Given entries:
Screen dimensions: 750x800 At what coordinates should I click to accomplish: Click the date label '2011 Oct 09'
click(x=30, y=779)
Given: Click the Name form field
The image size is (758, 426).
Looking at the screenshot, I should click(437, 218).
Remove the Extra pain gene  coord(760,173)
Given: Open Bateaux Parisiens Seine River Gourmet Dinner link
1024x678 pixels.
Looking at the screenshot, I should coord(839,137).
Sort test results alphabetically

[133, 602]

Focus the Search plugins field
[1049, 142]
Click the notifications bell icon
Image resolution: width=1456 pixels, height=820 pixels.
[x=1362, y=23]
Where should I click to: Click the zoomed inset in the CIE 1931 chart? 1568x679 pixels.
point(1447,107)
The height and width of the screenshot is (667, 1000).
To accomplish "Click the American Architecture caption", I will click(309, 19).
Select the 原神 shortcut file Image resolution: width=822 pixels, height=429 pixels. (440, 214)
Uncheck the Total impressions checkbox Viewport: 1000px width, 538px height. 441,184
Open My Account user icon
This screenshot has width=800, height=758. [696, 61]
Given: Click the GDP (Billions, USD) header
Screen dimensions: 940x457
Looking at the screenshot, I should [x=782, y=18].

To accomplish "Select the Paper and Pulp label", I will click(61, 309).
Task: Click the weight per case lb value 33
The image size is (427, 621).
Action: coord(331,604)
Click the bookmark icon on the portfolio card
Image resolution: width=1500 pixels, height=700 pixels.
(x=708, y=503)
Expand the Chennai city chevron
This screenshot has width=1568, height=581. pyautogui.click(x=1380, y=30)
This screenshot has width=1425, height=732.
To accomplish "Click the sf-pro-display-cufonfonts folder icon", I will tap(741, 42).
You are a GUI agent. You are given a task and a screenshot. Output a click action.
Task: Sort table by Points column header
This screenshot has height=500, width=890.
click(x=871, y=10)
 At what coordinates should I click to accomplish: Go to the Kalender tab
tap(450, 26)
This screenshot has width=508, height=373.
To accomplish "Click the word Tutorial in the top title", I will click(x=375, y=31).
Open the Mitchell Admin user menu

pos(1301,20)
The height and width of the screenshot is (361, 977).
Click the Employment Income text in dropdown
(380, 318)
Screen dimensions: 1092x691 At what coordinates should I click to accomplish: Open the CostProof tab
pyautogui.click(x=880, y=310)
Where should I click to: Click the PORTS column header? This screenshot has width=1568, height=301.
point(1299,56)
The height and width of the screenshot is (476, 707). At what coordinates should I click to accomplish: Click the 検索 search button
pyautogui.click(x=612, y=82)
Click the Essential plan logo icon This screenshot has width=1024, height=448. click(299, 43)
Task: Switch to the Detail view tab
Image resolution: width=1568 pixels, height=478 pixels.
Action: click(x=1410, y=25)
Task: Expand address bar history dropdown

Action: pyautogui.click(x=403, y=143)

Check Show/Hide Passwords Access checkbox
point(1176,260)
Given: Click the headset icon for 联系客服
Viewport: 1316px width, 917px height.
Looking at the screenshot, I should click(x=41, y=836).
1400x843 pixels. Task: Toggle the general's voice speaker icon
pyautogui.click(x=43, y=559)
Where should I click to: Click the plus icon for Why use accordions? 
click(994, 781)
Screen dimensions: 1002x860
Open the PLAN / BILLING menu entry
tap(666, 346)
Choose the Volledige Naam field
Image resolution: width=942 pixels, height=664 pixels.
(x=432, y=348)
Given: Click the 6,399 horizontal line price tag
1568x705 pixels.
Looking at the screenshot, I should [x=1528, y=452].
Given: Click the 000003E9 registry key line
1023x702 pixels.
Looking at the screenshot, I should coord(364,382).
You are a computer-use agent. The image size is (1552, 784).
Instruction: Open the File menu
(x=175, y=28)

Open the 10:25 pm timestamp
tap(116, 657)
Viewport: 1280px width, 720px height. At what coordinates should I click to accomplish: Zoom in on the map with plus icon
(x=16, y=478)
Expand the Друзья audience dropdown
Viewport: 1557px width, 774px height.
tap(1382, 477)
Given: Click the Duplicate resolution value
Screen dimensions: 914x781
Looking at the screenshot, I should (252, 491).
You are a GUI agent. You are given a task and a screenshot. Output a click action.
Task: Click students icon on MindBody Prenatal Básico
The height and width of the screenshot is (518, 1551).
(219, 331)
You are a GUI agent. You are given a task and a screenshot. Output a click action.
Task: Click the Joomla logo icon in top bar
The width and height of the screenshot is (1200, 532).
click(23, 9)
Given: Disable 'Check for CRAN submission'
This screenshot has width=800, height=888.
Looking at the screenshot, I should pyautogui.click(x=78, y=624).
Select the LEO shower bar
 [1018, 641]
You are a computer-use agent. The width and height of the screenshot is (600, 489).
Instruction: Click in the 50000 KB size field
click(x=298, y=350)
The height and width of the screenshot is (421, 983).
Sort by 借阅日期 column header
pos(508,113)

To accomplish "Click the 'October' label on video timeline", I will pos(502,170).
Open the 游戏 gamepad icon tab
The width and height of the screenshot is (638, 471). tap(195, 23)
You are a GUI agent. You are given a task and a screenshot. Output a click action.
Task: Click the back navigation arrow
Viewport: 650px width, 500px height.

Work task:
Please go through the material and return each line where the word "value" appears.

Worked solution:
Task: Click the weight per case lb value 33
Given: Click the Duplicate resolution value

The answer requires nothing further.